Our benchmark addresses this limitation by proposing a meta-reasoning framework that transforms evaluating models from the role of students generating results to the role of teachers scoring solution processes. To effectively score these processes, evaluating models must actively reflect on and criticize conditions, assumptions, and logic, and examine potential outcomes counterfactually. The above capabilities are essential for a more robust and trustworthy reasoning mechanism.

Therefore, our meta-reasoning paradigm provides a challenging yet feasible evaluation pipeline that forces models to "reason about reasoning" (i.e., score candidate solutions), which we term meta-reasoning. This paradigm aims to evaluate the reasoning in a more fine-grained approach (measured in a series of subtasks and represented under a unified metric), and to do so it indeed requires advanced language understanding and mastery of domain knowledge as you suggested.

W2: The paper doesn't adequately address the potential impact of the prompt.

We agree that language models can be susceptible to different prompting methods.

  • Response generation prompt design: We fully agree with you that language models are susceptible to prompt wordings and sometimes it can affect the distribution of reasoning errors in the evaluation benchmark. With this in mind, our design of response generation prompt are following the general best practices of prompt engineering guidelines. As illustrated in Figure-10 in the Appendix, our prompt has the following key attributes: (1) Clear task description and background information, (2) Persona adoption as an experience scoring teacher, (3) Divide-and-conquer fashion that splits the goal into sub-tasks, (4) Allowing “time” for the model to think in step by step manner, (5) Clear separation of different parts of information, and (6) Specific requirements on the return format.

The final prompt presented in Figure-10 is actually the iterated version after considering the prompt wording effects and is proven effective as explained in lines 219-222.

  • Few-Shot In-Context Learning: In section 6.1, we experimented with this method and observed performance fluctuations across models of different sizes. We suspect lengthy demonstrations might confuse the models.

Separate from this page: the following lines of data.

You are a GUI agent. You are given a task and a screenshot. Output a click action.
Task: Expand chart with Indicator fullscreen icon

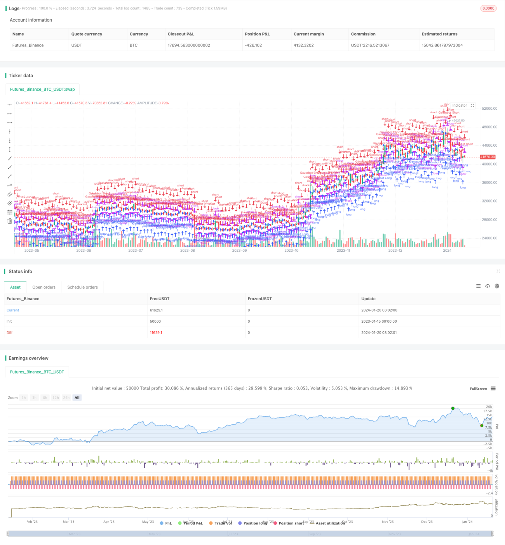472,106
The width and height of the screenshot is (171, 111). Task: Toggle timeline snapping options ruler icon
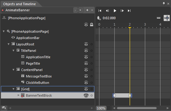pyautogui.click(x=158, y=18)
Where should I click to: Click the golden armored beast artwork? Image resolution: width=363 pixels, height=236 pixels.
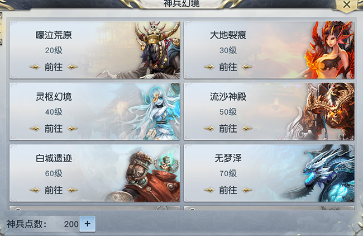click(324, 112)
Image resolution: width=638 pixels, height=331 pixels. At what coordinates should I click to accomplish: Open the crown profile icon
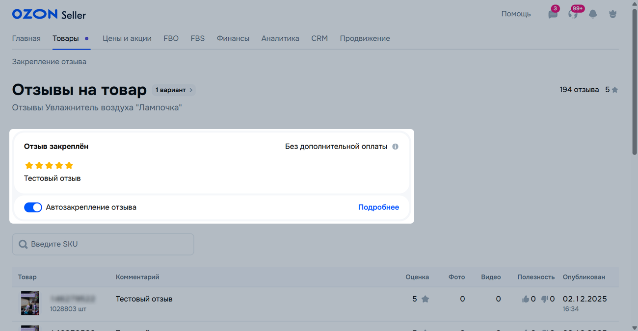[x=612, y=14]
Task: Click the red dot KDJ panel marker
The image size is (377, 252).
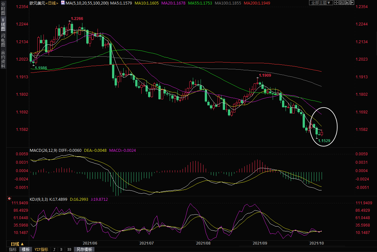Action: 9,199
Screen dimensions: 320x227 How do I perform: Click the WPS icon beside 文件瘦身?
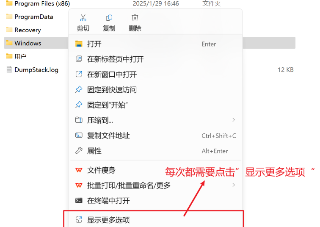tap(79, 170)
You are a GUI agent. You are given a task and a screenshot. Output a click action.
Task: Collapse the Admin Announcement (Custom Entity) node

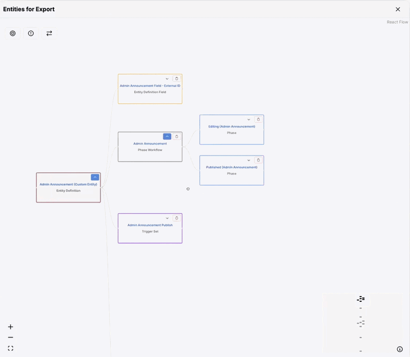coord(95,177)
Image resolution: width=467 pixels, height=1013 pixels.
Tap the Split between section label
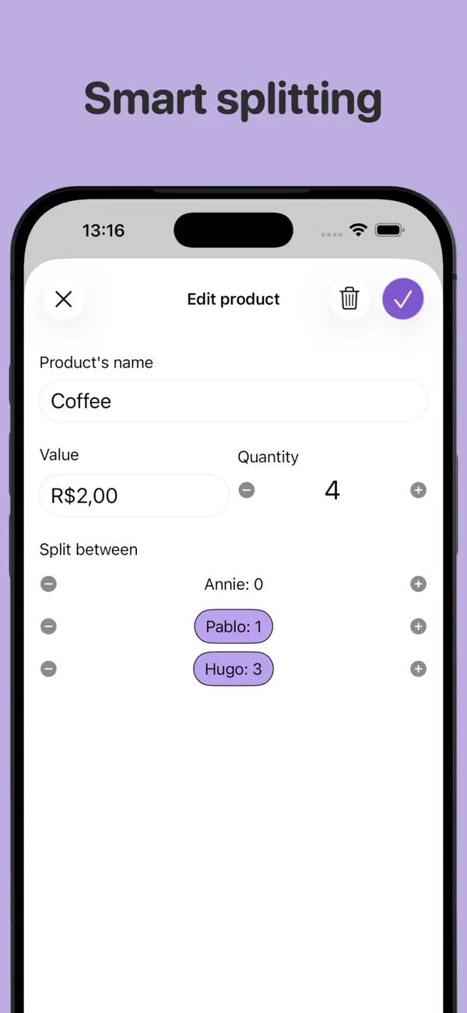pyautogui.click(x=90, y=549)
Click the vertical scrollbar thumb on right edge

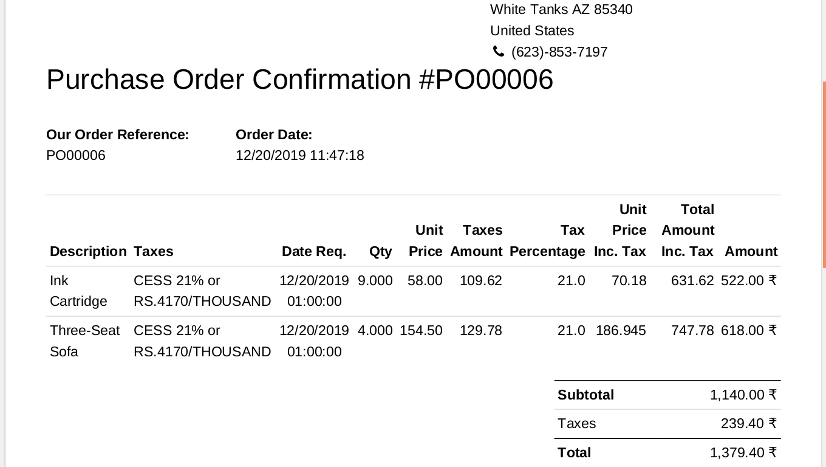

To prove our point that length does affect the model performance, we conducted a Pearson correlation analysis. In the results, we found a Pearson correlation coefficient of -0.58 between model performance and question length and -0.29 on solution length. This negative correlation supports our hypothesis above.
  • Self-Reflect Prompting Method: In section 6.2, we adopted a response-examine-refine pattern. This did not significantly boost performance, as models often switched their decisions from correct to incorrect and vice versa.
  • Ground Truth Solution Correctness: We provided hints of ground truth solution correctness to see if models could better identify error steps and reasons. The positive results indicate that correct prior knowledge in the prompt can indeed affect outcomes.

Overall, while prompting methods can influence performance, our benchmark provides a robust evaluation mechanism that remains relatively stable unless influenced by explicit hints.

W3: The paper lacks specific details on annotator qualifications, training, and inter-annotator agreement rates.

Based on your suggestion, we provide the annotation details as follows. We are committed to including these details in the revised version of the paper.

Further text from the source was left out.